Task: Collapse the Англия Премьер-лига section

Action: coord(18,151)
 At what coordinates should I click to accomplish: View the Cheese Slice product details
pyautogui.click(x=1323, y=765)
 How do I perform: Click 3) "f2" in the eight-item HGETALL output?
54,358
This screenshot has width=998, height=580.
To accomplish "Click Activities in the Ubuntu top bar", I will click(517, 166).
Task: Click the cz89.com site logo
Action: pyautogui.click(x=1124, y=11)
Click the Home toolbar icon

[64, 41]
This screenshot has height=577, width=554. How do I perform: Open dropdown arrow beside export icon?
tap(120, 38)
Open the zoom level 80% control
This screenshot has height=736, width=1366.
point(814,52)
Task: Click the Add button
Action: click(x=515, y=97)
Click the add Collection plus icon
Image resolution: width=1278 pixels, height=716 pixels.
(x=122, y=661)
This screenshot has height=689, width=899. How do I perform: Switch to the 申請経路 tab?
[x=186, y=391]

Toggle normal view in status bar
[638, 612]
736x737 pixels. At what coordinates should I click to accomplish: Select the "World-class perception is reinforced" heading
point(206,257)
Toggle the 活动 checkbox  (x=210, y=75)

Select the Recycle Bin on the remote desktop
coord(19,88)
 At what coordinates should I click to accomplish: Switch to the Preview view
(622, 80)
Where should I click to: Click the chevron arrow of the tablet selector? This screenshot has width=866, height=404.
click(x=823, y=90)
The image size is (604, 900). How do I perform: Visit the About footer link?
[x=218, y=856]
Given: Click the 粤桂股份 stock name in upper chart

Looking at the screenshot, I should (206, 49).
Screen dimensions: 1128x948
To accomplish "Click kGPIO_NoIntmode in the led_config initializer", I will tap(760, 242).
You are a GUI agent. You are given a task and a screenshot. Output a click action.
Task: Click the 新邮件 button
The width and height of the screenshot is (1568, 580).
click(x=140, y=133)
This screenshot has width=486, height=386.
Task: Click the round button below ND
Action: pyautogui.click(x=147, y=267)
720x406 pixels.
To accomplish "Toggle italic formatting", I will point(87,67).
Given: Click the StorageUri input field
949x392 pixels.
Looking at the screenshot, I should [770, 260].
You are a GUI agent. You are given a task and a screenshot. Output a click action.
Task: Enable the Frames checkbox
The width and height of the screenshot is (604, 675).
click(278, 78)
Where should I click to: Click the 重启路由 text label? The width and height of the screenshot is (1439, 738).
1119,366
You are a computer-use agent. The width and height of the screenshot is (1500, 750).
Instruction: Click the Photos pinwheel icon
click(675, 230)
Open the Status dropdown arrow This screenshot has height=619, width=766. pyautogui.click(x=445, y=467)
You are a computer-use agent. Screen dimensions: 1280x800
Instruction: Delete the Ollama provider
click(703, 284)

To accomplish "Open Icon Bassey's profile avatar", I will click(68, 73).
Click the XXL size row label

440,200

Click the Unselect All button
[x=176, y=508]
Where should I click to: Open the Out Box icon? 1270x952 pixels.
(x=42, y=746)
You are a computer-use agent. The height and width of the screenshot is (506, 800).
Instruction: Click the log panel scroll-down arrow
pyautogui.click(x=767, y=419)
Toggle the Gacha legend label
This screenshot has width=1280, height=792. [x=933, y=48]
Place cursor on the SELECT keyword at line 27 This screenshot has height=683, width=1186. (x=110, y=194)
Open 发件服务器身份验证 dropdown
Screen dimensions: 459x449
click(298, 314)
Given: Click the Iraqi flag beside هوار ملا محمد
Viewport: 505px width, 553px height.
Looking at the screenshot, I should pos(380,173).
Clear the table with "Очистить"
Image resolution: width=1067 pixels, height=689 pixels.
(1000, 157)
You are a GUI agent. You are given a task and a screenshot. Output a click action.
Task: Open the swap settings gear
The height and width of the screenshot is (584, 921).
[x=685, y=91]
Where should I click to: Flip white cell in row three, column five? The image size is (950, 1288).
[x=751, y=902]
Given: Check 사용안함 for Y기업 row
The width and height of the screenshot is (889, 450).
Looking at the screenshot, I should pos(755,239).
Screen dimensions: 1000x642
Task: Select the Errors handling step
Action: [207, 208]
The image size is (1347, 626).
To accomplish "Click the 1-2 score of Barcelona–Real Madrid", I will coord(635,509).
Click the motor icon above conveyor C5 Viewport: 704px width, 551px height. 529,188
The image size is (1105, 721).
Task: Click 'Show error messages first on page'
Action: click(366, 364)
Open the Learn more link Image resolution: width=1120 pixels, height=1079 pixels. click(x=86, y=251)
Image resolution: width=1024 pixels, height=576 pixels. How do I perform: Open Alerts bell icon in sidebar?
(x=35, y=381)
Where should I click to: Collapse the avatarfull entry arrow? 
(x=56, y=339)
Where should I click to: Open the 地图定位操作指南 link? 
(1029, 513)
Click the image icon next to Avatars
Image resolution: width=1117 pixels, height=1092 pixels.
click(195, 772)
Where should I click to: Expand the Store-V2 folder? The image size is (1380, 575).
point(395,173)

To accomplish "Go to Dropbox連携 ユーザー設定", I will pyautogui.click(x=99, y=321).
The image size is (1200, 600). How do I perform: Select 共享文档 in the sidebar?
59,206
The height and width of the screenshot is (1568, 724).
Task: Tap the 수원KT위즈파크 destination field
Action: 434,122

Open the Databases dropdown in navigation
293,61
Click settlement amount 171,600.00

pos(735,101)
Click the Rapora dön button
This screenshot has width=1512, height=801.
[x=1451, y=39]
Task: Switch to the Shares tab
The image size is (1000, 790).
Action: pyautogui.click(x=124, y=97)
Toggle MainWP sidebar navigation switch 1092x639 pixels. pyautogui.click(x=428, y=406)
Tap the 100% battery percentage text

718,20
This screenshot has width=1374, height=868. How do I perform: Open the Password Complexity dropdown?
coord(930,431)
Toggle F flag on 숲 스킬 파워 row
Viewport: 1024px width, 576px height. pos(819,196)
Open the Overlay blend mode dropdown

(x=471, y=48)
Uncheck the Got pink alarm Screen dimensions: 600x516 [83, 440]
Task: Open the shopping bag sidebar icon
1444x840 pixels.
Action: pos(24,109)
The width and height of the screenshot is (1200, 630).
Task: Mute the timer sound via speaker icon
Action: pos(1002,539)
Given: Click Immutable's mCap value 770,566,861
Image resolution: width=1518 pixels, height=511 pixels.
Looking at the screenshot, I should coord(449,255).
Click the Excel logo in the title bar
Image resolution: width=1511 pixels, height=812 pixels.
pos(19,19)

☆ ☆ ☆

Prompt
Find the string "checkbox" in the material above. Then copy each line that has it.

The completed task
Toggle the 活动 checkbox  (x=210, y=75)
Task: Enable the Frames checkbox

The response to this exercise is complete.